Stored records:
____________

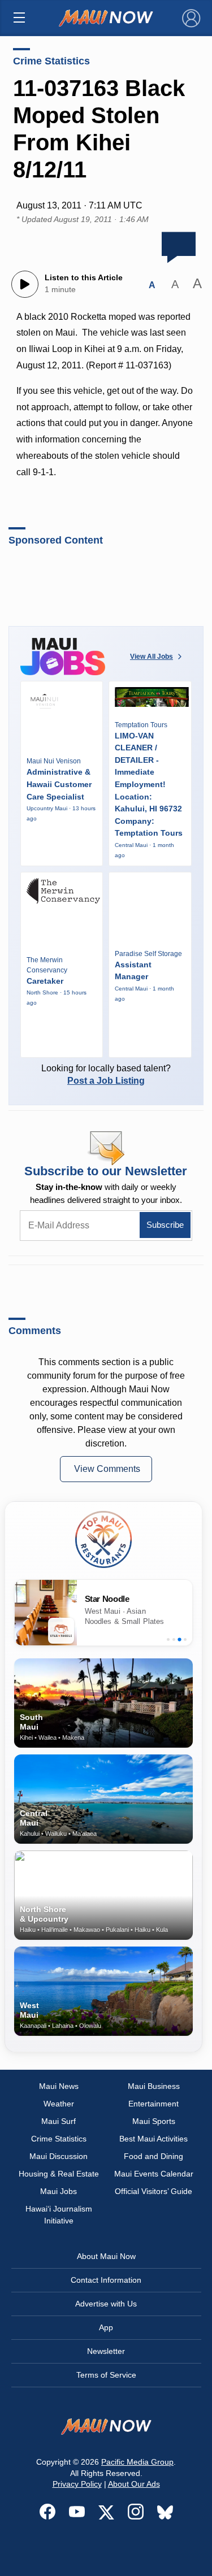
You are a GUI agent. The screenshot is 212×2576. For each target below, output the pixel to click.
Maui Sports (153, 2121)
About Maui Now (106, 2256)
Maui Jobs (58, 2191)
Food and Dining (153, 2156)
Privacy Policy (77, 2483)
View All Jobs (151, 657)
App (106, 2327)
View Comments (107, 1469)
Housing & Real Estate (59, 2173)
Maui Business (154, 2086)
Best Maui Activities (153, 2138)
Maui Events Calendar (153, 2173)
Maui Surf (58, 2121)
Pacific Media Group (137, 2461)
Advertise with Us (106, 2303)
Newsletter (106, 2351)
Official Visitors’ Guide (153, 2191)
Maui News (59, 2086)
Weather (59, 2103)
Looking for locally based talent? (106, 1074)
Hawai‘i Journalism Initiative (58, 2214)
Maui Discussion (58, 2156)
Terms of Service (106, 2374)
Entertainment (153, 2103)
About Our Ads (134, 2483)
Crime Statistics (51, 61)
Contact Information (106, 2279)
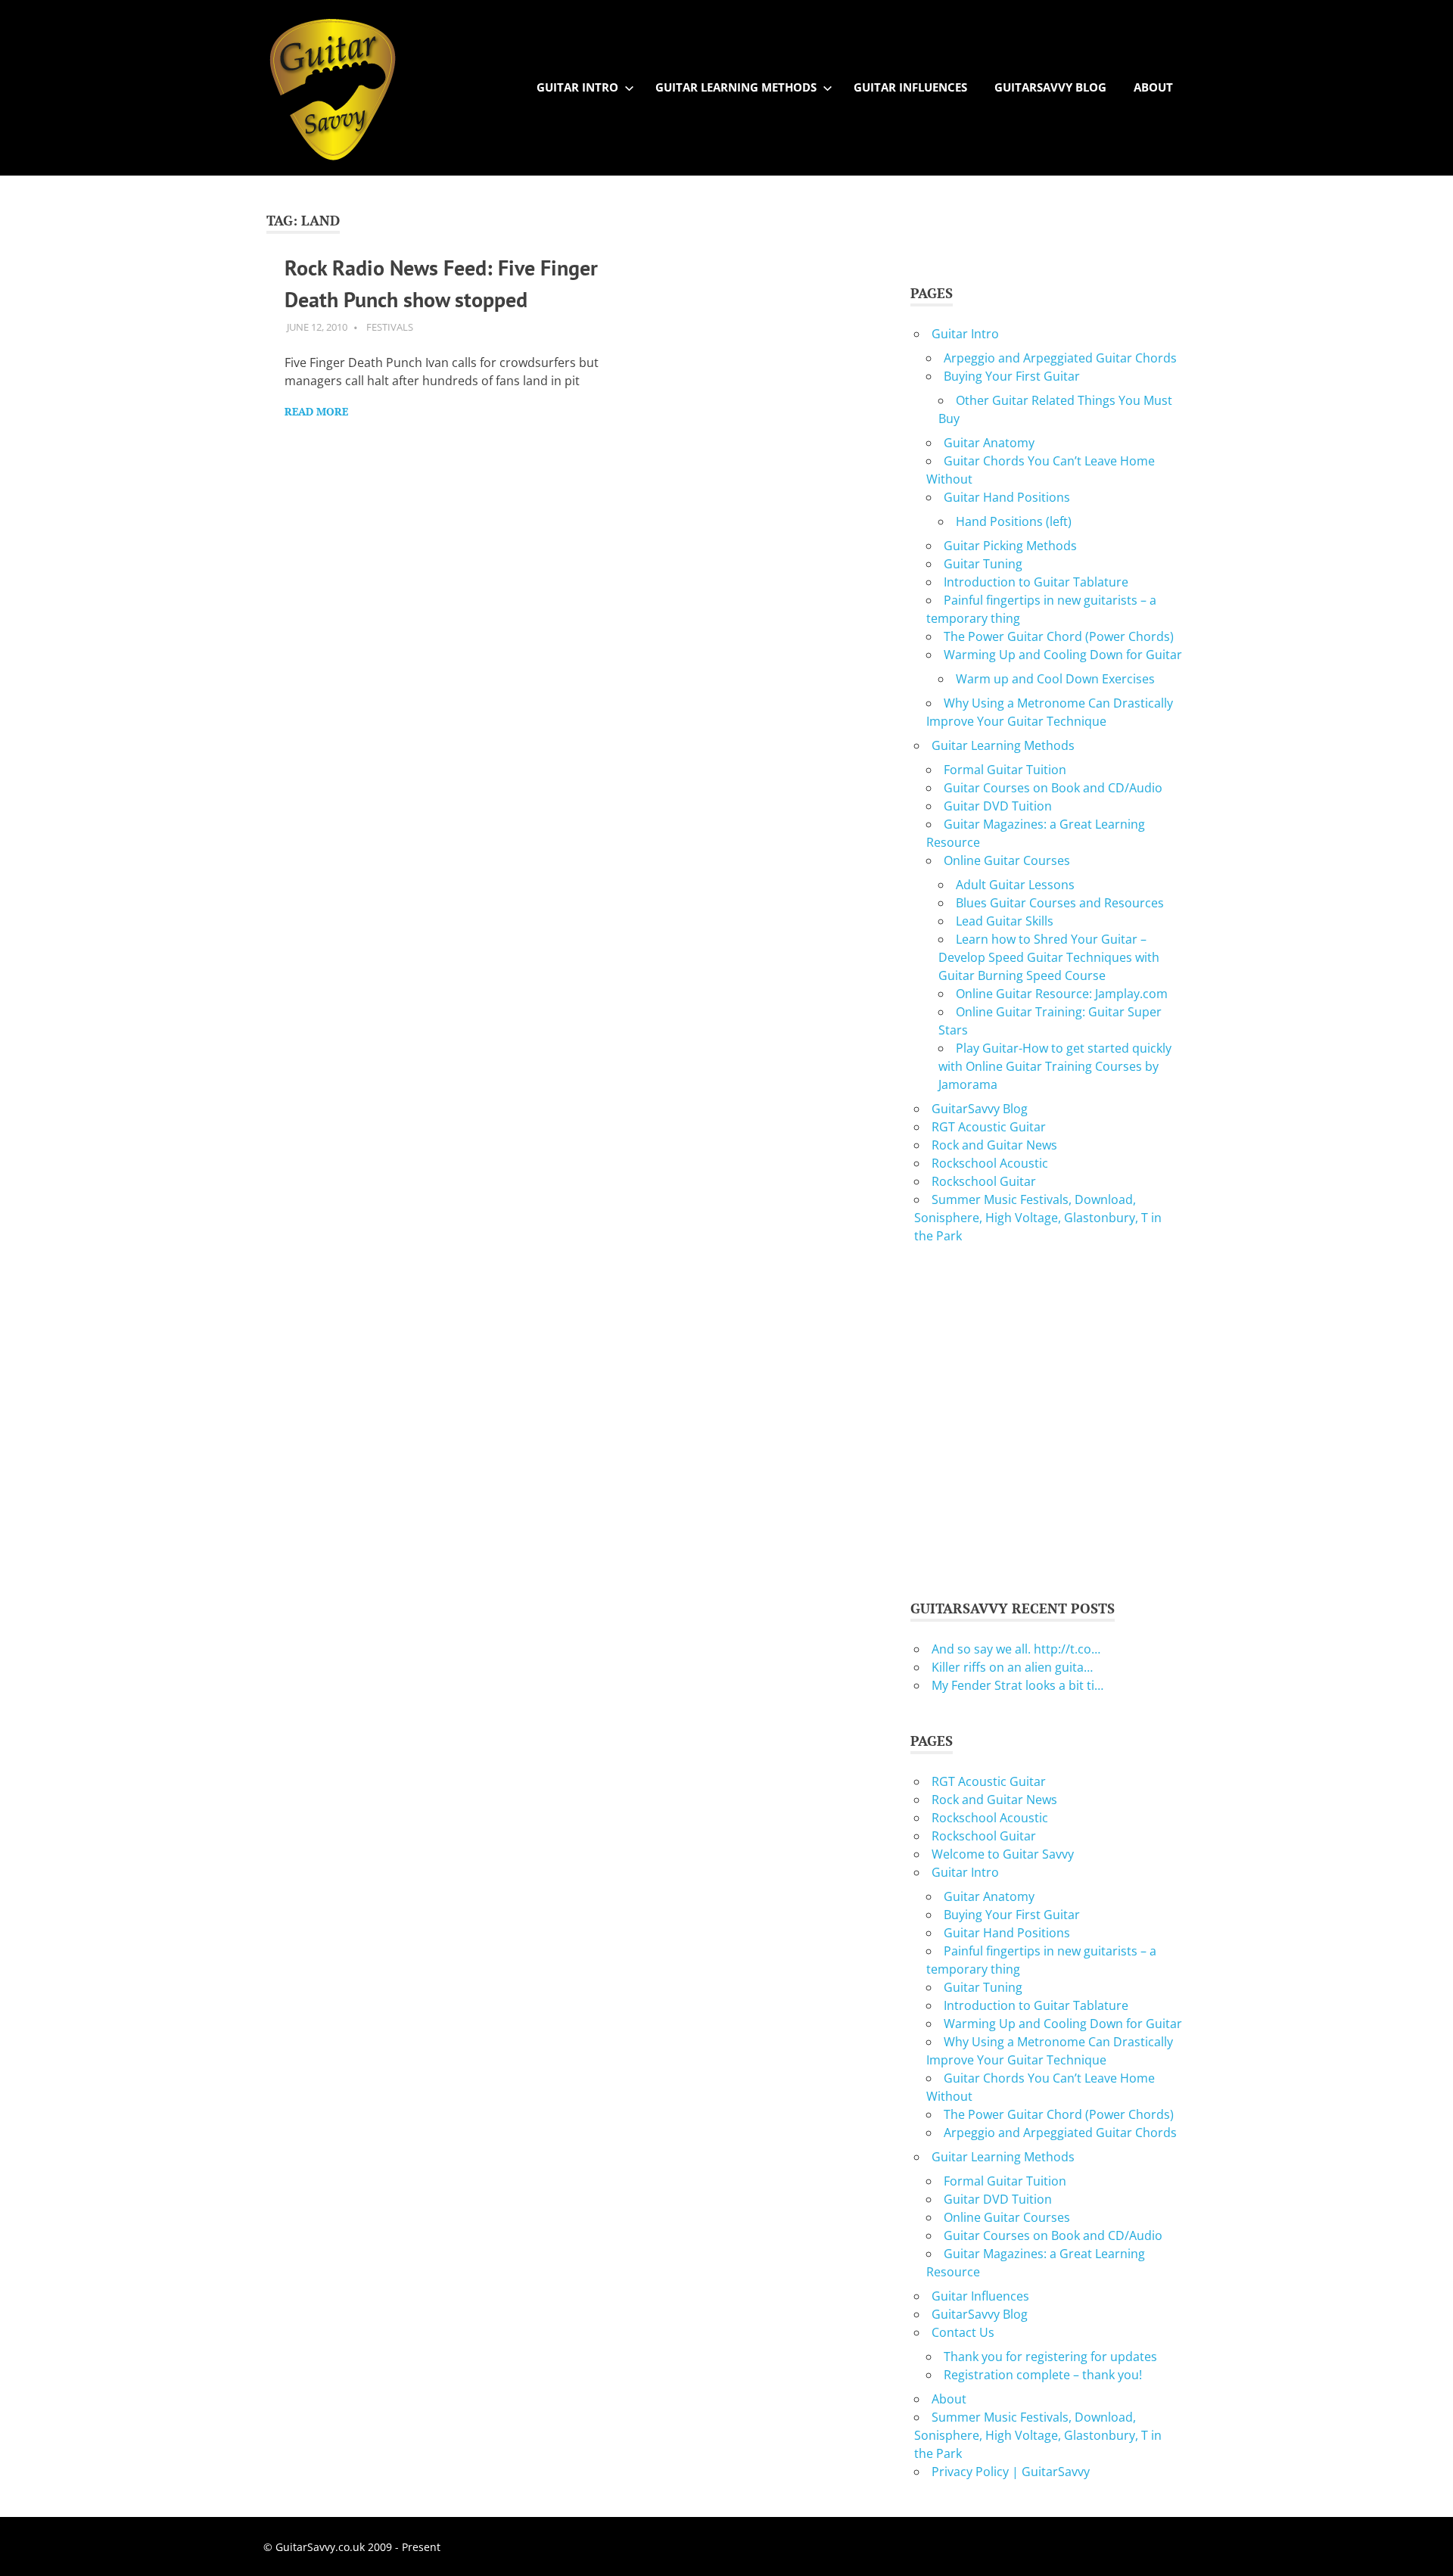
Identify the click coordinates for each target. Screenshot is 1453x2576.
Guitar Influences (910, 87)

____________

WHAT THE TASK ASKS
From the entries above, copy every line that holds the word "each".

ANSWER BOX
You are a GUI agent. The screenshot is 212×2576. For each target below, output the pixel to click.
Identify the click coordinates for each target. Screenshot is 1453x2576.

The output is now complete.